San Diego’s long-running struggle to enact vacation-rental rules continues.

The City Council on Monday voted 8-1 to pull back restrictive regulations it approved in July amid the specter of a well-funded referendum led by vacation-rental operators that would have halted the new rules from kicking in for as long as two years.

It was a dramatic shift for a City Council majority that just months ago hailed the rules, which limited vacation rentals to primary residences.

Lisa Halverstadt breaks down the reasons behind the shift and what might be next in the vacation-rental saga that’s paralyzed city leaders for years.

Mayor Mayor Kevin Faulconer and City Council members are now expecting to get another crack at the divisive issue in 2019.

The ‘Warriors’ Fighting for Pregnant Detainees

VOSD’s Maya Srikrishnan has been following the stories of several Central American migrants who came to the U.S.-Mexico border as part of a caravan that arrived in the spring. The most common outcomes for members of the caravan, she’s found, include members who decided to stay in Tijuana, some who are still in detention and some who are living in the United States as they await asylum hearings.

Three women awaiting their asylum hearings share a particularly horrible experience: They were pregnant while they were detained at the Otay Mesa Detention Center, and said they were subject to horrific treatment. One suffered a miscarriage.

Now, they’re out of detention and are fighting to help other pregnant women still inside.

“That’s how the three women came to form Las Luchonas, or the Warriors,” Srikrishnan reports. “They wanted to raise money for the people inside, who have to pay to make phone calls or to buy things, like additional food or toiletries, at the detention center’s commissary. Detainees who don’t have family, friends or advocates on the outside to add money to their accounts often work for up to a dollar a day to earn money to buy those items. That system is at the center of a lawsuit alleging forced labor at immigration detention centers.”

  • Tijuana shelters housing migrants who are awaiting the chance to seek asylum in the United States are growing increasingly full, reports the Union-Tribune.

**Given material**
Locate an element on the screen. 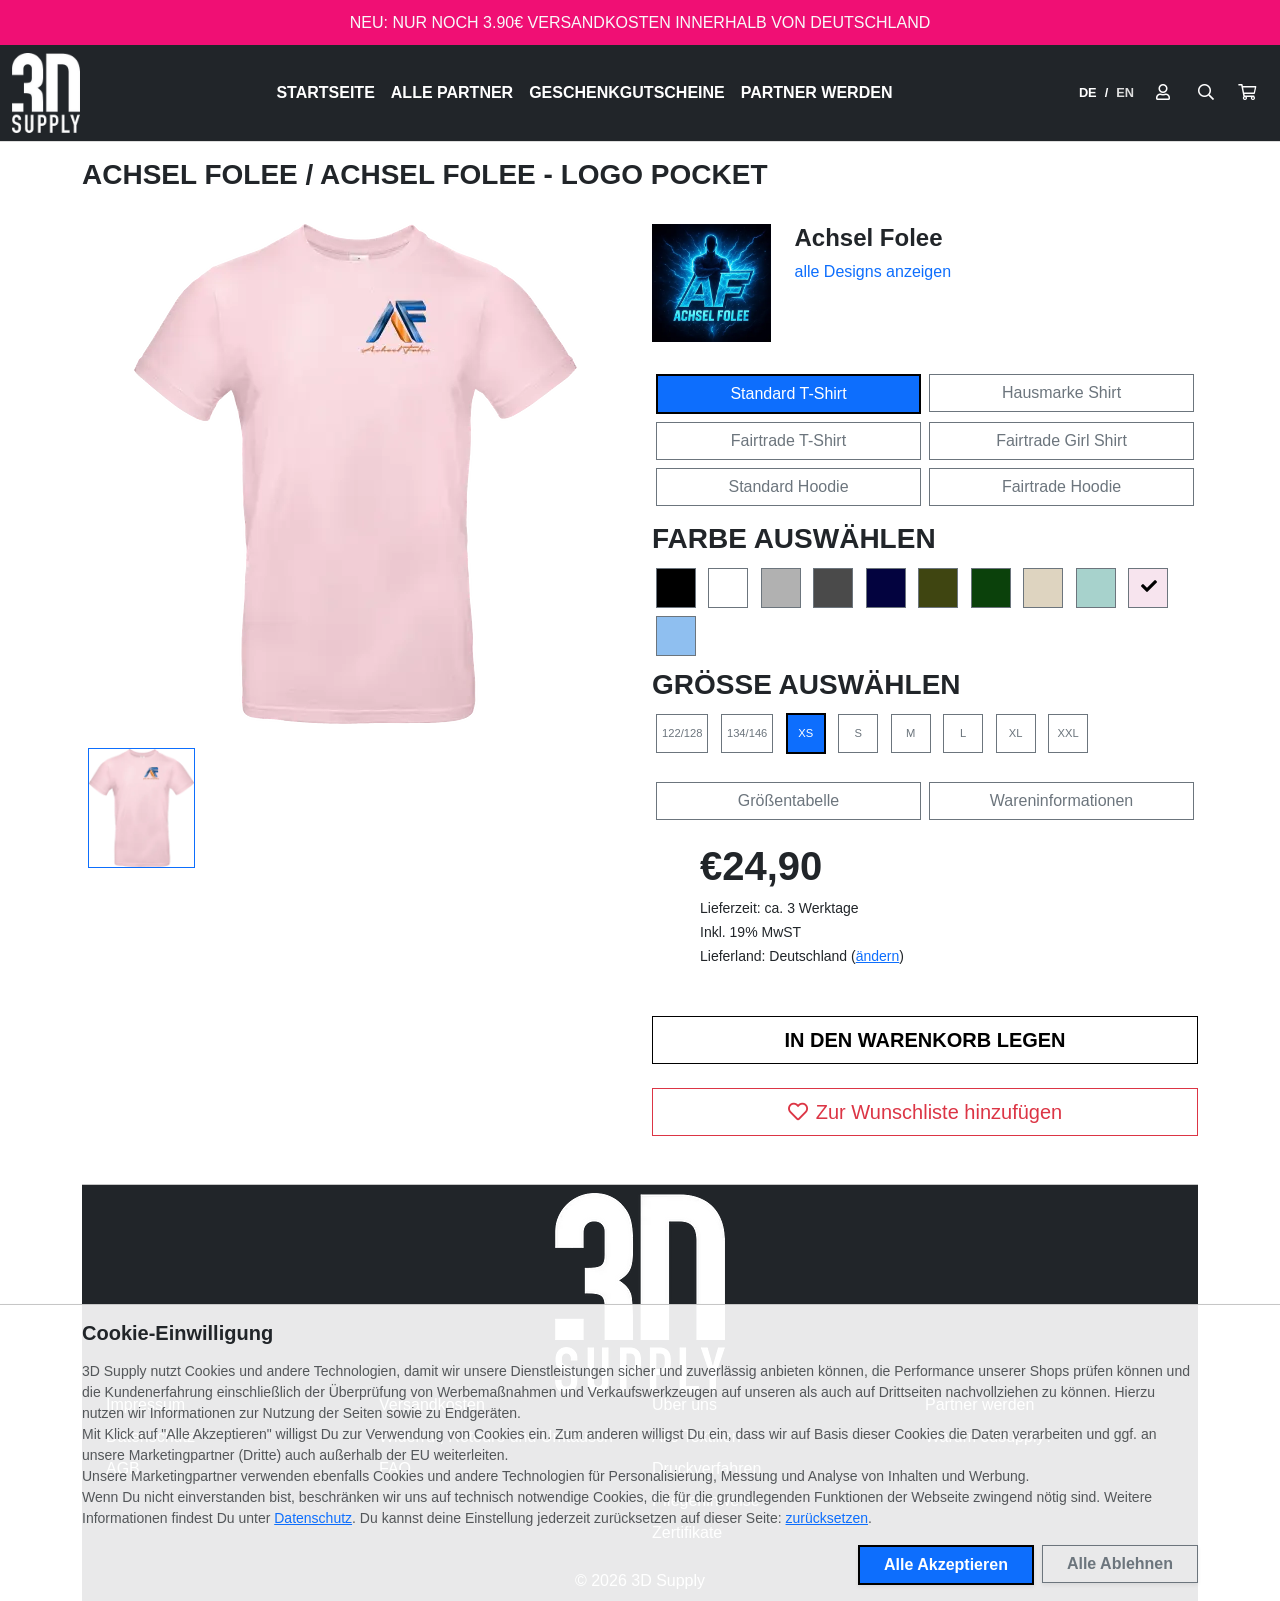 This screenshot has width=1280, height=1601. ändern is located at coordinates (878, 956).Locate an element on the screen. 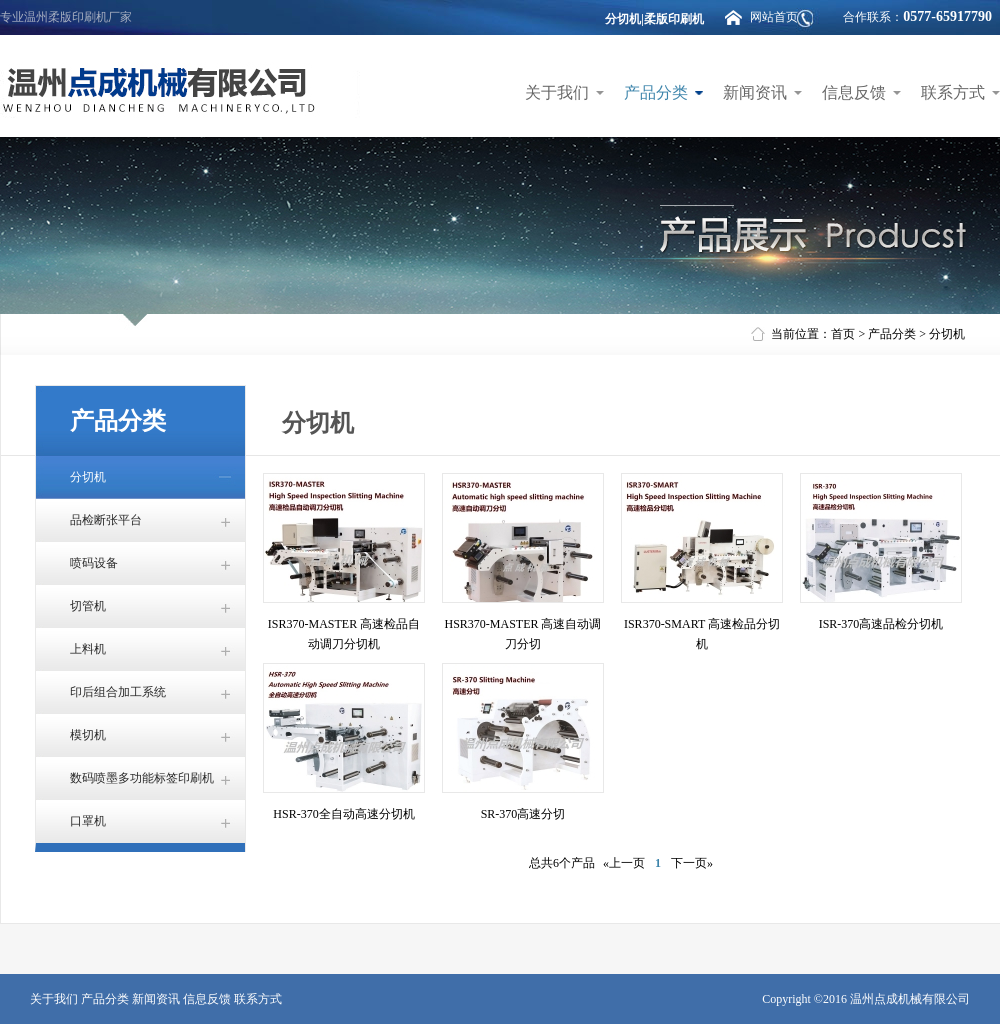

**What you will do**
a) Which people does the news excerpt name?
b) Can you set down, word for word, everything in the news excerpt from "The ‘Warriors’ Fighting" down to "women still inside."?

**Task-by-task answers**
a) Lisa Halverstadt, Kevin Faulconer, Maya Srikrishnan

b)
The ‘Warriors’ Fighting for Pregnant Detainees

VOSD’s Maya Srikrishnan has been following the stories of several Central American migrants who came to the U.S.-Mexico border as part of a caravan that arrived in the spring. The most common outcomes for members of the caravan, she’s found, include members who decided to stay in Tijuana, some who are still in detention and some who are living in the United States as they await asylum hearings.

Three women awaiting their asylum hearings share a particularly horrible experience: They were pregnant while they were detained at the Otay Mesa Detention Center, and said they were subject to horrific treatment. One suffered a miscarriage.

Now, they’re out of detention and are fighting to help other pregnant women still inside.